Public defender Mitch Damsky of Gillette, who represented Rodriguez at sentencing, said his client had a tough life growing up and got off track.

“At this point in life,” Damsky said, “he wants to grow up.”

With treatment for his drug addiction and by learning other skills, “he would become a good, productive member of society,” Damsky said, noting that Rodriguez has a family willing to support him.

In imposing a five- to seven-year sentence, Judge Simpson encouraged Rodriguez to pursue as many opportunities as possible to deal with his addiction and further his education while incarcerated.

“I know you can do some good,” Simpson said.

He noted that inmates generally only serve about two-thirds of their sentence before being released on parole — meaning Rodriguez would stand to be released in a couple years — and he suggested he might consider reducing Rodriguez’s sentence at a later date.

“It doesn’t matter how much time you could have ahead of you,” the judge added, “if you don’t learn from these experiences.”

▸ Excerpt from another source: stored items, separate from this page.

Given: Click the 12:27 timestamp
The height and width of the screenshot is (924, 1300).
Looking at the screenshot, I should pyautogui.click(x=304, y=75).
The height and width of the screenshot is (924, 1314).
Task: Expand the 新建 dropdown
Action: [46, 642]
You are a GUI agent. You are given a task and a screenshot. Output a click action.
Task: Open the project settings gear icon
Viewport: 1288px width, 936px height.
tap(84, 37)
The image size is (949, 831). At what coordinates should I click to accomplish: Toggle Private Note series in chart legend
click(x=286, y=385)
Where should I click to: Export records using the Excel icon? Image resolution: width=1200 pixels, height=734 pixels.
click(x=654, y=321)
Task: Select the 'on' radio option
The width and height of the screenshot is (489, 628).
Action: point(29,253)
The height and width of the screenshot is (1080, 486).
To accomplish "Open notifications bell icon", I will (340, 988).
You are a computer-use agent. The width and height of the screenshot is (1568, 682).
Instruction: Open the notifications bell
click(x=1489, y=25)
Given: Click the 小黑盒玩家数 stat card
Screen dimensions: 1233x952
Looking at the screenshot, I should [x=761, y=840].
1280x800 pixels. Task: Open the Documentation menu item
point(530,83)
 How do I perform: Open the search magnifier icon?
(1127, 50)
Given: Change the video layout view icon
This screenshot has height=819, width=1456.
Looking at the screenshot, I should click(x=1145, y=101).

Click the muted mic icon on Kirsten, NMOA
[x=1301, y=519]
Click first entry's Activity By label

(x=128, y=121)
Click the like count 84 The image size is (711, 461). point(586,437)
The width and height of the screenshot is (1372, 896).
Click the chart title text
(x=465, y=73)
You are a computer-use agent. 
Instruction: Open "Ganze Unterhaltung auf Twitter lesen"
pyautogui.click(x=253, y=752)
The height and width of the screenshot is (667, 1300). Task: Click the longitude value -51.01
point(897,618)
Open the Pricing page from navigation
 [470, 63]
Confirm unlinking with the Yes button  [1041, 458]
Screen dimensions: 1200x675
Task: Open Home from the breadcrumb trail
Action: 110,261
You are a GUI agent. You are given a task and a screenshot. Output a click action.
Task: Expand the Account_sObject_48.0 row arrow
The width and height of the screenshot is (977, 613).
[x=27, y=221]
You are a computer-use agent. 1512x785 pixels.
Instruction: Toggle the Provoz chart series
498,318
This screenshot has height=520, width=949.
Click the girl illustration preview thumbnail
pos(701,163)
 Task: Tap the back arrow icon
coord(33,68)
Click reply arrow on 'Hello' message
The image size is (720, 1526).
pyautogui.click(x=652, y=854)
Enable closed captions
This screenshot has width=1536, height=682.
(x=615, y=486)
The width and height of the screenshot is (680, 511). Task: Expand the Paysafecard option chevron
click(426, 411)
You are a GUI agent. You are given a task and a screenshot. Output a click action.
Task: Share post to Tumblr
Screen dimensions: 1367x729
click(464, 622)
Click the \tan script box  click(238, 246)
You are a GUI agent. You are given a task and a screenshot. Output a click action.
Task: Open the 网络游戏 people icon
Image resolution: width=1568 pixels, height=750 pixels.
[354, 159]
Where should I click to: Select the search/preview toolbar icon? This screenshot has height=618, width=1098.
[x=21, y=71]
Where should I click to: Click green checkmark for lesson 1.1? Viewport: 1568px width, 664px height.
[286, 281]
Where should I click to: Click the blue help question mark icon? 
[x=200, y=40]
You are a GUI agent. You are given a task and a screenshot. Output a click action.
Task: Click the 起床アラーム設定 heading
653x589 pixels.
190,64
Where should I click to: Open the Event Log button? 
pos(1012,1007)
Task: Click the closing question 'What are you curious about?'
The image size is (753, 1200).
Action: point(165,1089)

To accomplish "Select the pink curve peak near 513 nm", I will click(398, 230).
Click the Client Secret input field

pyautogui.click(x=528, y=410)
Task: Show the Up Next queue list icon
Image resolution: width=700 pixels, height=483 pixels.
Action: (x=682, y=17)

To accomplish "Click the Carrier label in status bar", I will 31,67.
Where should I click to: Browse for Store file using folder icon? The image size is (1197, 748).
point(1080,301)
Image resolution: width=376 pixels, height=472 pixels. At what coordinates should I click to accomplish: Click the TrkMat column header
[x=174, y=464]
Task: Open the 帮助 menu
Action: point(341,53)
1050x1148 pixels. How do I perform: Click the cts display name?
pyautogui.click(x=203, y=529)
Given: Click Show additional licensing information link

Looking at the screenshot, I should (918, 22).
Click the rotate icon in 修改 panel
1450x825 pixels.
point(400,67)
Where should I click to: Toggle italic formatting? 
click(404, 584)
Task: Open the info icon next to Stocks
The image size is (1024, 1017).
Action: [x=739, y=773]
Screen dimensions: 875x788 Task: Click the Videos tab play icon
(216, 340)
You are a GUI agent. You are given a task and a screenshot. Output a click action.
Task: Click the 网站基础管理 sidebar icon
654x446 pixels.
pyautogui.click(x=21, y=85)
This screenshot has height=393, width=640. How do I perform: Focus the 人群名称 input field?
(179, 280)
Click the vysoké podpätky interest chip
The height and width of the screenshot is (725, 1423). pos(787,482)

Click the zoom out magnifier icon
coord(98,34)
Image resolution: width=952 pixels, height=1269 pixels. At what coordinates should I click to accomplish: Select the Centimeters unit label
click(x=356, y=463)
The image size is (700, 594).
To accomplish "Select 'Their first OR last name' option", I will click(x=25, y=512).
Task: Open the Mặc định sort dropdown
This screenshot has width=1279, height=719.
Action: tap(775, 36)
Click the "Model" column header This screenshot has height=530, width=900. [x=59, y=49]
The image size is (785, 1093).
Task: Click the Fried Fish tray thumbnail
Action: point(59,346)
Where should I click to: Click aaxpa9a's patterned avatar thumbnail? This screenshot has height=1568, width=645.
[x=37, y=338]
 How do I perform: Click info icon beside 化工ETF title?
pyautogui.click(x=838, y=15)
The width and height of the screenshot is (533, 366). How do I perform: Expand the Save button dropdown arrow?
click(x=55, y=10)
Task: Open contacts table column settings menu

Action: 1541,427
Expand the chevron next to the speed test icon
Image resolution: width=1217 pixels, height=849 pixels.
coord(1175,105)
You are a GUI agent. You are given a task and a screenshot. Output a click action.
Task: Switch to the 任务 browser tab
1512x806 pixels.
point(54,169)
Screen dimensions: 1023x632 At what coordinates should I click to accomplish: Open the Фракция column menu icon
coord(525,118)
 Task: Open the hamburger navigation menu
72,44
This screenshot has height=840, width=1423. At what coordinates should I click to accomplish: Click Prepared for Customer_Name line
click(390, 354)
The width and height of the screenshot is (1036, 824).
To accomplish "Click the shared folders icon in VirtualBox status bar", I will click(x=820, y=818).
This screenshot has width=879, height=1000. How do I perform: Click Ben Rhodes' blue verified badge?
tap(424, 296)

Rodriguez’s sentence was finalized in a written order that Simpson signed on Tuesday, clearing the way for him to be transferred from the Park County Detention Center to the state prison. That same day, the federal District Court in Cheyenne received letters from Rodriguez about two legal actions he wants to pursue, including a civil rights lawsuit for sexual harassment; Rodriguez wrote that a deputy at the jail recently made him feel uncomfortable with inappropriate comments.